• _ЗАДАНИЕ_:
Воспроизведите приведенный ниже выбранный текст целиком, ничего в нем не меняя.

• _ВЫБРАННЫЙ ТЕКСТ_:
┌──

Dale Chihuly (b. 1941 in Tacoma, Washington, US). Chihuly Tower at Oklahoma City Museum of Art.


Я (Мы) и вы  в поэтике Велимира Хлебникова на излёте жизни (1920–1922)

От переводчика
ka2.ru

2 января 1920 года Хлебников писал своей сестре Вере: Я забыл мир созвучий; их я как хворост принёс в жертву костру чисел.1 В августе того же года поэт это повторил: совершенно исчезли чувства к значениям слов. Только числа.2 В записи от 15 июня 1920 г. читаем: открыл кратность в азбуке. Так началась полоса числа после сыпняка;3 несколько месяцев спустя (17 декабря) он открыл чистые законы времени ‹...› ключ к часам человечества ‹...› основу предвидения будущего.4 Это событие, о котором Хлебников мечтал со дня Цусимского сражения,5 произошло в Баку, на родине первого знакомства людей с огнём и приручения его,6 то есть в обстановке своеобразного прикосновения к мифу, подобно едва ли не всем хлебниковским начинаниям. Там, в Баку, в учёном обществе при университете «Красная Звезда» поэт сделал доклад о своём открытии, предсказав на следующий год установление в Азербайджане Советской власти.7 Не вдаваясь в подробности, он сообщил об этом своим родным и близким — сестре Вере, В. Ермилову, Л. Брику, П. Митуричу.8

         Открыл основной закон времени и думаю, что теперь так же легко предвидеть события, как считать до 3.
(НП: 385)

└──

• _БЛОК ДАННЫХ_:
┌──

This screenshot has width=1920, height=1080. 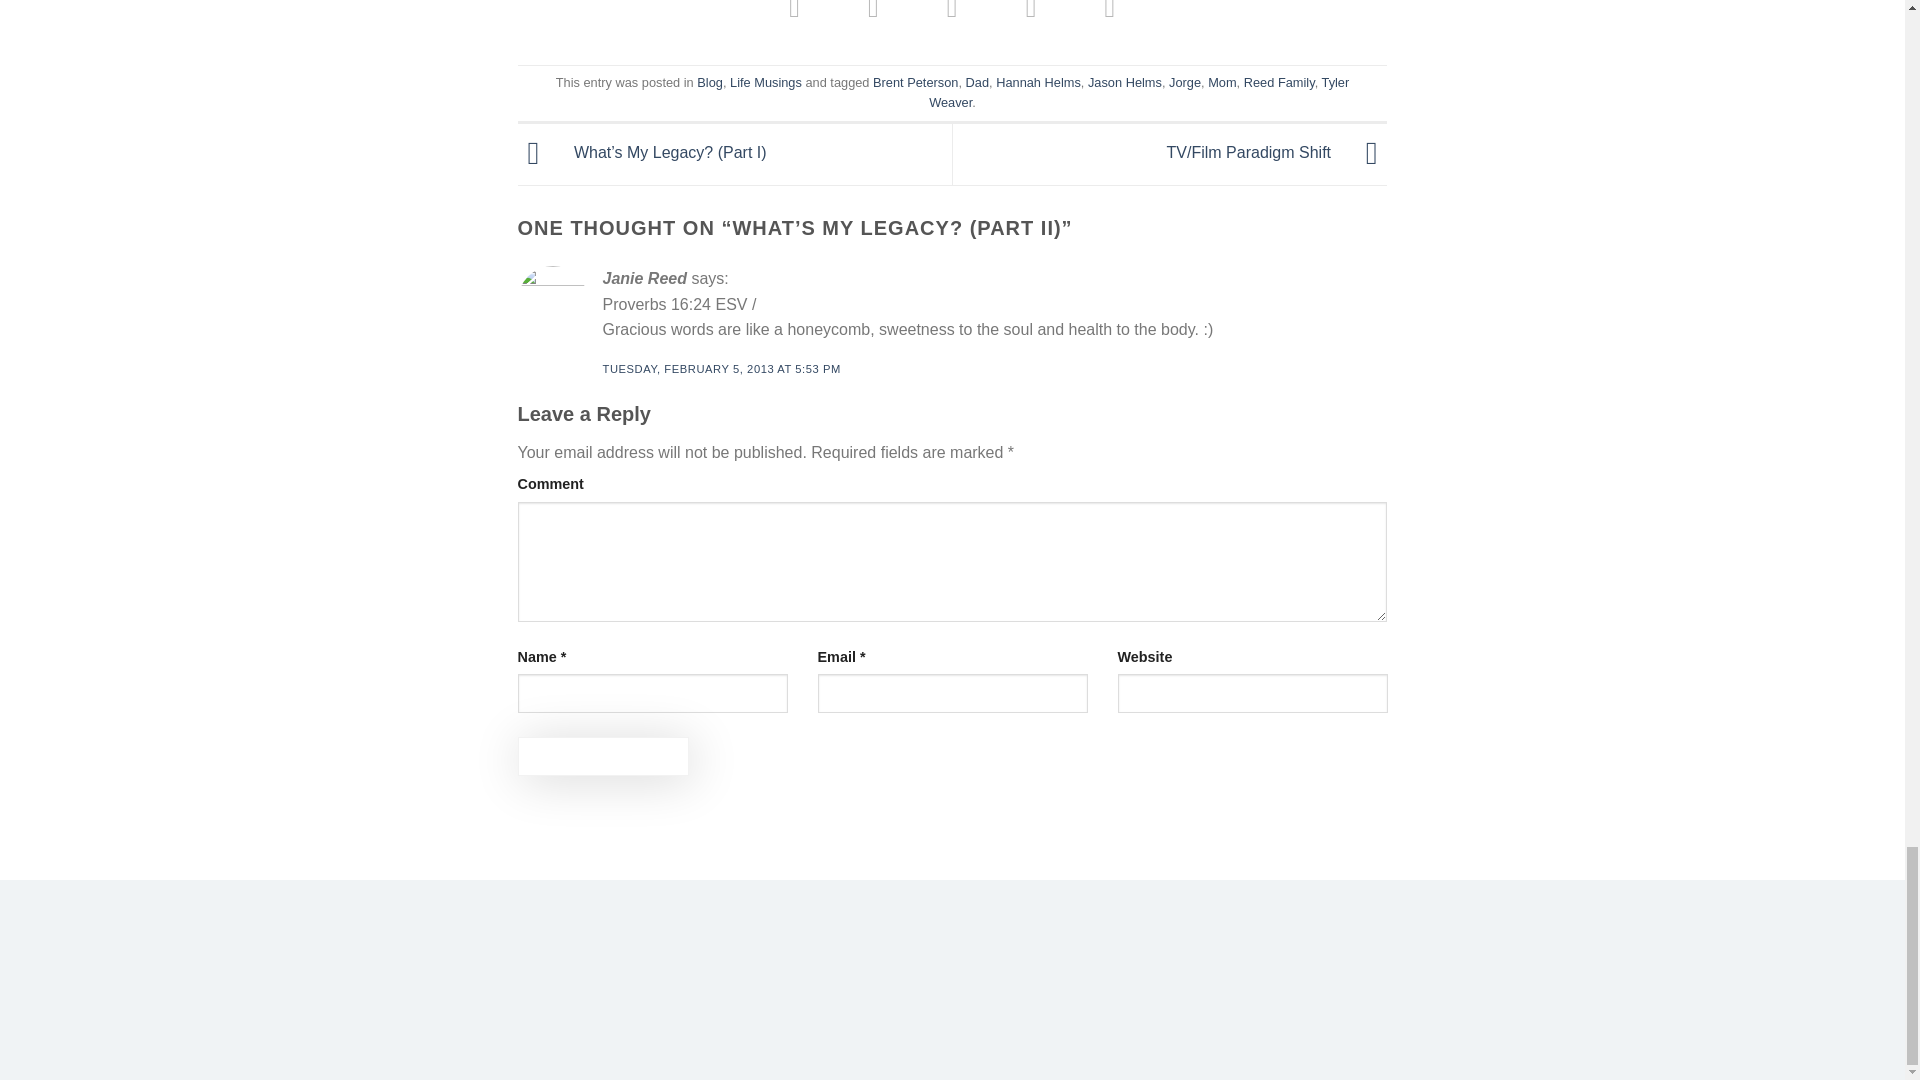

└──

• _РЕШЕНИЕ ЗАДАНИЯ_:
Dale Chihuly (b. 1941 in Tacoma, Washington, US). Chihuly Tower at Oklahoma City Museum of Art.


Я (Мы) и вы  в поэтике Велимира Хлебникова на излёте жизни (1920–1922)

От переводчика
ka2.ru

2 января 1920 года Хлебников писал своей сестре Вере: Я забыл мир созвучий; их я как хворост принёс в жертву костру чисел.1 В августе того же года поэт это повторил: совершенно исчезли чувства к значениям слов. Только числа.2 В записи от 15 июня 1920 г. читаем: открыл кратность в азбуке. Так началась полоса числа после сыпняка;3 несколько месяцев спустя (17 декабря) он открыл чистые законы времени ‹...› ключ к часам человечества ‹...› основу предвидения будущего.4 Это событие, о котором Хлебников мечтал со дня Цусимского сражения,5 произошло в Баку, на родине первого знакомства людей с огнём и приручения его,6 то есть в обстановке своеобразного прикосновения к мифу, подобно едва ли не всем хлебниковским начинаниям. Там, в Баку, в учёном обществе при университете «Красная Звезда» поэт сделал доклад о своём открытии, предсказав на следующий год установление в Азербайджане Советской власти.7 Не вдаваясь в подробности, он сообщил об этом своим родным и близким — сестре Вере, В. Ермилову, Л. Брику, П. Митуричу.8

         Открыл основной закон времени и думаю, что теперь так же легко предвидеть события, как считать до 3.
(НП: 385)